Кто-то осторожно тронул меня за плечо. Дмитрий, мой сын. Он присел рядом на корточки.
– Ты как? – спросил он. – Я просто испугался, что тебе плохо… что у тебя там сердце или…
Я помотал головой, попытался улыбнуться, говорить я не мог, в горле стоял ком. Неуклюже обняв сына за плечи, я прижал его к себе. Господи, он испугался, мой сын испугался за меня! Когда последний раз кто-то беспокоился обо мне? Когда и кто? Я закусил губу, до боли зажмурился, но чертовы слезы все-таки потекли из глаз.
– Митя… – Я проглотил соленую горечь. – Милый мой Митя… Все у нас будет хорошо… Все у нас будет…
Будто сирые скитальцы, точно выбившиеся из сил паломники, мы обнявшись стояли на коленях в жухлой траве монастырского двора, я, уткнувшись лицом в его макушку, вдыхал запах волос, такой знакомый, почти мой собственный. Где-то продолжал трещать мотор, дальняя электричка, не громче кузнечика, уносила за собой нежный перестук колес, рядом гуляли пестрые куры, в сухой траве лежала ржавая подкова, как бы намекая на возможность если не счастливого, то хотя бы благополучного исхода.
– Все будет хорошо, – повторил я, с безнадежным упорством гладя ладонью его затылок.
Не знаю, душный ли сентябрьский полдень с запахом деревенской пыли, или слепящая ртуть белесого неба, или ржавая подкова в выгоревшей траве, а может, все это вместе, – только я вдруг с невыносимой остротой ощутил приступ щемящего счастья, огромного, гораздо больше моей грудной клетки. Счастья, по-детски радостного взахлеб и одновременно горького в своей мимолетности. В один миг – в него вместилась целая вселенная: веселый отец с золотым саксофоном, тень матери, тихий снег за ночным окном, Шурочка в школьной форме, осенний бульвар и Чистые пруды, закат над Гудзоном, – в этот миг моя бестолковая жизнь внезапно приобрела смысл, каждый поворот запутанной судьбы наполнился значением и логикой. А как же? – ведь каждый поворот неумолимо вел меня сюда, к сыну, на этот монастырский двор. Вел к этому бесценному мгновенью – только сейчас до меня по-настоящему дошла мудрость гетевского Фауста.

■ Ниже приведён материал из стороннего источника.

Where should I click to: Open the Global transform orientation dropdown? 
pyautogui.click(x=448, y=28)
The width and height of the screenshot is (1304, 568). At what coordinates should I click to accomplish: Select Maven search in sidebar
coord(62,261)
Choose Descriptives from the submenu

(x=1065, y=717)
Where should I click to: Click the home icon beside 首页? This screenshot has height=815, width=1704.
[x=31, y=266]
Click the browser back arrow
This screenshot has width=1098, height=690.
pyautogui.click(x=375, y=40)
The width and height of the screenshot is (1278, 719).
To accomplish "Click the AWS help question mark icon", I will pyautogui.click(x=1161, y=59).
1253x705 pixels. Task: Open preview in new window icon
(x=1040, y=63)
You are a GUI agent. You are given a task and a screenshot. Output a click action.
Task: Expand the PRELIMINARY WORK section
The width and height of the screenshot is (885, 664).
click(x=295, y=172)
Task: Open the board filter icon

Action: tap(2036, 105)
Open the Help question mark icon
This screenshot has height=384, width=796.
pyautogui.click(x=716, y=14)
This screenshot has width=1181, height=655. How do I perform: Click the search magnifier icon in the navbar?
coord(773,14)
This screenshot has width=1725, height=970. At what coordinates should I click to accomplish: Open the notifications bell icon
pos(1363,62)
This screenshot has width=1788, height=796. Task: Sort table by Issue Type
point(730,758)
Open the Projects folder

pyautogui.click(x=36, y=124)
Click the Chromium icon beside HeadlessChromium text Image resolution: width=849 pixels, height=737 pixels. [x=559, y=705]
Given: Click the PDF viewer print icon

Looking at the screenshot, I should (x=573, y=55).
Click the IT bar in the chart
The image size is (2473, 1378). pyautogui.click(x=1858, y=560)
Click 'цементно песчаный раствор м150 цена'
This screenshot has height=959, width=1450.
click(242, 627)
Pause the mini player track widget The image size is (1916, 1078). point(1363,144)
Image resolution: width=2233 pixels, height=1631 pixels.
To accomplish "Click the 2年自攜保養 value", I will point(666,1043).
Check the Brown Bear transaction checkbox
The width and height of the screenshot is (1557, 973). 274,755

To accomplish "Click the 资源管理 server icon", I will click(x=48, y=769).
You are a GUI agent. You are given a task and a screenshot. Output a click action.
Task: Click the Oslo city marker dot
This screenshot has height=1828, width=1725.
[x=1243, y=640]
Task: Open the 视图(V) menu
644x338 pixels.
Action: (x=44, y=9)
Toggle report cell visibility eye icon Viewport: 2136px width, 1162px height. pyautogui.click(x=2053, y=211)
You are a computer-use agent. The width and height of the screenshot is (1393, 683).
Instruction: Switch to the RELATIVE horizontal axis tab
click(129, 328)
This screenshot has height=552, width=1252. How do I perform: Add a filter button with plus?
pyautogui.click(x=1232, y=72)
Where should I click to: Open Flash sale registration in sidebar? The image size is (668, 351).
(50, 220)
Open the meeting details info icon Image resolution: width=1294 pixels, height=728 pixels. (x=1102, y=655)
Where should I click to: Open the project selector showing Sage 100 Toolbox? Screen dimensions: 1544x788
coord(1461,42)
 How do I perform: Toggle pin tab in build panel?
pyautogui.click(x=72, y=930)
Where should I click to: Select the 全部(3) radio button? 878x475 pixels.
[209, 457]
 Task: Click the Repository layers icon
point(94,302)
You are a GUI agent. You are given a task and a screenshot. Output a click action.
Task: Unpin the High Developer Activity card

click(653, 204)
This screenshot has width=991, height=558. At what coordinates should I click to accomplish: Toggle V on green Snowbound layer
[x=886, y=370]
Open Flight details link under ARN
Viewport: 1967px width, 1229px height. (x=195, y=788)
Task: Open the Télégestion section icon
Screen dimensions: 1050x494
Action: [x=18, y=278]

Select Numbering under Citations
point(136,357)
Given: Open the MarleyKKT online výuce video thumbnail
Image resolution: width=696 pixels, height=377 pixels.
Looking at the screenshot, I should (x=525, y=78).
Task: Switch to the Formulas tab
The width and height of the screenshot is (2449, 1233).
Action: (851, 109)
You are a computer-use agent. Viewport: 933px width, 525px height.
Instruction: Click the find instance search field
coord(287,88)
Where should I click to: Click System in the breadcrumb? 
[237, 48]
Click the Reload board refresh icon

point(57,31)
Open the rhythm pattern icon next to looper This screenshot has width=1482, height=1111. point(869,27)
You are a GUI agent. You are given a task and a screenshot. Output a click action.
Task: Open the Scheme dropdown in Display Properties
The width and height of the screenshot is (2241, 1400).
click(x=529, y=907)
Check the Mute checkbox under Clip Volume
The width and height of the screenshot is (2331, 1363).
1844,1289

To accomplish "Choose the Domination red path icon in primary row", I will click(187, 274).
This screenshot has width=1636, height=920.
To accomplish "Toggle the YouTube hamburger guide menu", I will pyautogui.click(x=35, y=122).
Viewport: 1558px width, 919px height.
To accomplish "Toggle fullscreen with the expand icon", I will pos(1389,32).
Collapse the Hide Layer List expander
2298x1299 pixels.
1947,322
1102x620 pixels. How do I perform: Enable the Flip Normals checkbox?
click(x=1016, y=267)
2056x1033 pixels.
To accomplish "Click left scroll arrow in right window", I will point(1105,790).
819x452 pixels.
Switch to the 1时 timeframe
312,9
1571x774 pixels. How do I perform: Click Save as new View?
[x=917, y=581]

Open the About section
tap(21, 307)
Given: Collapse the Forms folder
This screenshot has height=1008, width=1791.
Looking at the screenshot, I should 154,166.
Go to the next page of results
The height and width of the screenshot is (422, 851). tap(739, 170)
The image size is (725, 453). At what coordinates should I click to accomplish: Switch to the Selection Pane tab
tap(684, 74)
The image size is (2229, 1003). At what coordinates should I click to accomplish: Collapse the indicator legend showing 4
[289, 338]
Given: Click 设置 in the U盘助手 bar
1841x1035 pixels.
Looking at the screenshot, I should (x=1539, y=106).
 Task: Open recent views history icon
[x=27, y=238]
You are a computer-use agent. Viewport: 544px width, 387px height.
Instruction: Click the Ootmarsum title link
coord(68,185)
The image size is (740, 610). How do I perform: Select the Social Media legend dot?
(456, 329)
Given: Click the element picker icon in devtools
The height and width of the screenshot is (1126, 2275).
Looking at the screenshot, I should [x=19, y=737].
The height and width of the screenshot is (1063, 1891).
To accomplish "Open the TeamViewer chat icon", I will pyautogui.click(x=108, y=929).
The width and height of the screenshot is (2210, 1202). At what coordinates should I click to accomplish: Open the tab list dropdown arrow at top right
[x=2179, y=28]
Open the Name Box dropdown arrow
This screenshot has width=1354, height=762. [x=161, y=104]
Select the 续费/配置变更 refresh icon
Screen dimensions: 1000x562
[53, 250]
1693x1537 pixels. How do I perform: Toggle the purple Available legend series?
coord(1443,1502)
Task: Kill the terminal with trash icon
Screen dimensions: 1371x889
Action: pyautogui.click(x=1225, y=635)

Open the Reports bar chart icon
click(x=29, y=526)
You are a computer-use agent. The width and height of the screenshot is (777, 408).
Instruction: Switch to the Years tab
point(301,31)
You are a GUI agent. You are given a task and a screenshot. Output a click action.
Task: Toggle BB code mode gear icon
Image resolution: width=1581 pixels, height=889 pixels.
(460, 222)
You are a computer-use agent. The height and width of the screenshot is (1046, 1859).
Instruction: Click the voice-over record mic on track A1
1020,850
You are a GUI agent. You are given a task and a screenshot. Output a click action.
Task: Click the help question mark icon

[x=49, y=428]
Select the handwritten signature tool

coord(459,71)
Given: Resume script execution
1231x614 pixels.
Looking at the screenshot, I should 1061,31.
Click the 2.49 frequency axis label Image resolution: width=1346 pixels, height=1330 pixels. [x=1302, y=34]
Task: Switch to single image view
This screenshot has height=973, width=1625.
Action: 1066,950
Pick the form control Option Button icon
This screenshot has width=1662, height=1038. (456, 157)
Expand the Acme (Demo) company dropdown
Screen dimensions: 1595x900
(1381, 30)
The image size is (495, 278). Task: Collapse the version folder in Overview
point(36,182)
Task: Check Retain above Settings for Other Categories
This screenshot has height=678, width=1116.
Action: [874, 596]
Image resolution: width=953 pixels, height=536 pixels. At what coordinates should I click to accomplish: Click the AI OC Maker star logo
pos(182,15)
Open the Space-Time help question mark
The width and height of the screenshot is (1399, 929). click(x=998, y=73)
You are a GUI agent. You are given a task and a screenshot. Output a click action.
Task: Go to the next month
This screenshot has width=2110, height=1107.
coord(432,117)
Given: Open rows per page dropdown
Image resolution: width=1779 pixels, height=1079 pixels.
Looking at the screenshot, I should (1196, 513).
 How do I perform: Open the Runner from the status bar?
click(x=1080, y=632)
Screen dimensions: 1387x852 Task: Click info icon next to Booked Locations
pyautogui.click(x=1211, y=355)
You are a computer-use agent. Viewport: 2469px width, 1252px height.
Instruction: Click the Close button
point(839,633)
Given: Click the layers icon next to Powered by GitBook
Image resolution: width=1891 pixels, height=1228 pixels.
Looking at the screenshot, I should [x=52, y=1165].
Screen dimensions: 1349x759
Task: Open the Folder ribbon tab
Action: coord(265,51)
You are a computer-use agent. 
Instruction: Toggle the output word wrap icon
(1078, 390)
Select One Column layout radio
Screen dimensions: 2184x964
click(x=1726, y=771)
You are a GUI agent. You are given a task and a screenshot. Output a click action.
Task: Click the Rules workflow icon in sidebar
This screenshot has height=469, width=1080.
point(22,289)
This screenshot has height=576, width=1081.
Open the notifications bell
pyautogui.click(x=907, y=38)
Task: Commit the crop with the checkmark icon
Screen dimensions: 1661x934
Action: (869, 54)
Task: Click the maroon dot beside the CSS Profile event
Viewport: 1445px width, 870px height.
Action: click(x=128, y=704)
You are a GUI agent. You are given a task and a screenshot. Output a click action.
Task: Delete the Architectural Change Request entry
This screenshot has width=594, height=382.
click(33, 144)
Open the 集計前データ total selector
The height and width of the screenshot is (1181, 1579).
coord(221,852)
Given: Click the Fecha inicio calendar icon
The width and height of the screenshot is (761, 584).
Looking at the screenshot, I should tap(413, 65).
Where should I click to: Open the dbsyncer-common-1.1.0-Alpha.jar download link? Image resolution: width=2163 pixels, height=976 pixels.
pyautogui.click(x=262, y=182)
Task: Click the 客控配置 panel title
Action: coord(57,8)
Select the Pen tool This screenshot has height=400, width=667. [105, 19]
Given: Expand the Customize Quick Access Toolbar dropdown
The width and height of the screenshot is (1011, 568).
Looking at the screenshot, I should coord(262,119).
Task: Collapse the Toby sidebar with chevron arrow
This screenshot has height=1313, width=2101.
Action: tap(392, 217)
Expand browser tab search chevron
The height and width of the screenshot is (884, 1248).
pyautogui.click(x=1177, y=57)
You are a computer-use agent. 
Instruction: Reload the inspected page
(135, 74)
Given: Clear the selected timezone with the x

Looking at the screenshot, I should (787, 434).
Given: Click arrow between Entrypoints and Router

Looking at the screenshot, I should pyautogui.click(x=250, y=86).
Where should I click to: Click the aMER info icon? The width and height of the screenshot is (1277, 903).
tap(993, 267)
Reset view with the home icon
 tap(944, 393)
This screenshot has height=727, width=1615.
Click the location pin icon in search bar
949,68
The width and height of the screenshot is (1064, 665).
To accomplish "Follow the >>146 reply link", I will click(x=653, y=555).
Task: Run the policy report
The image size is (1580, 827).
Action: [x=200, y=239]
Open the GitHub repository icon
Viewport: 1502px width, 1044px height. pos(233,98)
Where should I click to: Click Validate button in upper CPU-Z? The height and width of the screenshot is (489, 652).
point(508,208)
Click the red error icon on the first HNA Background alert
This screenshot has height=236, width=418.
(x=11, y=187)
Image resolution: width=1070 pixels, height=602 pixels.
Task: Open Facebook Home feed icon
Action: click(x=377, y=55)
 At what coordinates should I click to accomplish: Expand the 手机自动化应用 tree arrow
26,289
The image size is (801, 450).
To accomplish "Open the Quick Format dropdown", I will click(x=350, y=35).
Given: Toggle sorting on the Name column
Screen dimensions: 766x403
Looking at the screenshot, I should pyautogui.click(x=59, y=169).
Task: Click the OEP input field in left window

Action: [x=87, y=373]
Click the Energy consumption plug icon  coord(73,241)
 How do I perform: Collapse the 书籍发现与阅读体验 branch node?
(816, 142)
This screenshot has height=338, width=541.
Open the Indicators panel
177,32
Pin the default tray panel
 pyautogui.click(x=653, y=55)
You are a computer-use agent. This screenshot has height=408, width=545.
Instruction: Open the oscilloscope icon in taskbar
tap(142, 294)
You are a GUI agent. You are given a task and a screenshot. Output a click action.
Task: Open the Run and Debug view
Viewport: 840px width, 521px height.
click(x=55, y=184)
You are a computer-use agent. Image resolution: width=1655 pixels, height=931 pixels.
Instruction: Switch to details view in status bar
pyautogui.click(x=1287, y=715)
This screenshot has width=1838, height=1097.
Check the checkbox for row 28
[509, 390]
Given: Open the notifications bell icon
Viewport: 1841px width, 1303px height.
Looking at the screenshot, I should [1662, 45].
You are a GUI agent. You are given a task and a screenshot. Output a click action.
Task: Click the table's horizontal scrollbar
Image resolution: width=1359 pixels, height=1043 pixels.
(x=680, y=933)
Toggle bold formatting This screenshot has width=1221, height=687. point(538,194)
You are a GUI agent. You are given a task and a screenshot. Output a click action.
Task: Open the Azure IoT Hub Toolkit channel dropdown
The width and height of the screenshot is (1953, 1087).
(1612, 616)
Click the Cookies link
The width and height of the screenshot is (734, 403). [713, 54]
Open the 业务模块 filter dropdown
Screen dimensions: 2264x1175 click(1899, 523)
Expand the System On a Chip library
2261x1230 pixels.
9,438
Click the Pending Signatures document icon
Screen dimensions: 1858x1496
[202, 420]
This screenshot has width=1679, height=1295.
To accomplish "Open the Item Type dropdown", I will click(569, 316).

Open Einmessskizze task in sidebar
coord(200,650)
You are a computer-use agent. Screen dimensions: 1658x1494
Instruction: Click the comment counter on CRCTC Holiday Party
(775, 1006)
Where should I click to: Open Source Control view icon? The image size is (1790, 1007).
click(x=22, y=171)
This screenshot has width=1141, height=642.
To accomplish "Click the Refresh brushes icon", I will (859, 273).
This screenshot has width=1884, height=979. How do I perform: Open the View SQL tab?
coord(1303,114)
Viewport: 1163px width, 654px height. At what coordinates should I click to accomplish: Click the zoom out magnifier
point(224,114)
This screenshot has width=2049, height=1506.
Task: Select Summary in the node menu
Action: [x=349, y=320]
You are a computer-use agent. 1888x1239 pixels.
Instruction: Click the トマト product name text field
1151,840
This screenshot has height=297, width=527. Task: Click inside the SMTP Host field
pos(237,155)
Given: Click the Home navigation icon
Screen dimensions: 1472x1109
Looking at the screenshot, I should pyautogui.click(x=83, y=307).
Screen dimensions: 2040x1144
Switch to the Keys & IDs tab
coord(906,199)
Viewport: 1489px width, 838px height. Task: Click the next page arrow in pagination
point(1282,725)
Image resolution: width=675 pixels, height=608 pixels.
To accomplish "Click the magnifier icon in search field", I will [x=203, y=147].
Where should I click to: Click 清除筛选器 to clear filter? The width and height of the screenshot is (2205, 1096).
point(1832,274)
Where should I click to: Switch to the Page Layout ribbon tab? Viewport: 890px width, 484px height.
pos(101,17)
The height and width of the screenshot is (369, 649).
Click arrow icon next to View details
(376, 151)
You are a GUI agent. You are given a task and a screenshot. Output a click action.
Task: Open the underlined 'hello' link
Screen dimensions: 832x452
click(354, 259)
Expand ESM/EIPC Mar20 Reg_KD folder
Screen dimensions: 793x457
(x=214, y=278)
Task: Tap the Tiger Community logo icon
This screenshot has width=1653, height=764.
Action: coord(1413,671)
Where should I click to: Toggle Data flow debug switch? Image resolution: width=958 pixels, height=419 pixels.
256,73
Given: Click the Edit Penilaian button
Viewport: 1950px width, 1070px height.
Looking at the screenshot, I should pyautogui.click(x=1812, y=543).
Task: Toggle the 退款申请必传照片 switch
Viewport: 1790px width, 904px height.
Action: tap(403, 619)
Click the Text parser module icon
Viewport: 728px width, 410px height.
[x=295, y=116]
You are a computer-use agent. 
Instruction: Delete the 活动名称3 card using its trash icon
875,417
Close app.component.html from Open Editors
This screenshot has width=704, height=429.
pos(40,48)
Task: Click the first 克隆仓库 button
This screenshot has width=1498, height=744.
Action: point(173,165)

Время исчезло – кого интересует время, если тебе только что шепнули про бессмертие? Не знаю, как долго мы стояли в пыли двора, но в нашу почти идеальную вселенную начал вторгаться какой-то настырный шум вроде треска утреннего будильника, что вползает в дрему. И как во сне подсознание пытается втиснуть назойливый звон в логику утренней дремы, так и мне уже привиделись какие-то сельские мотоциклисты, беспечной колонной путешествующие по окрестным лугам. Шум нарастал и постепенно превратился в грохот.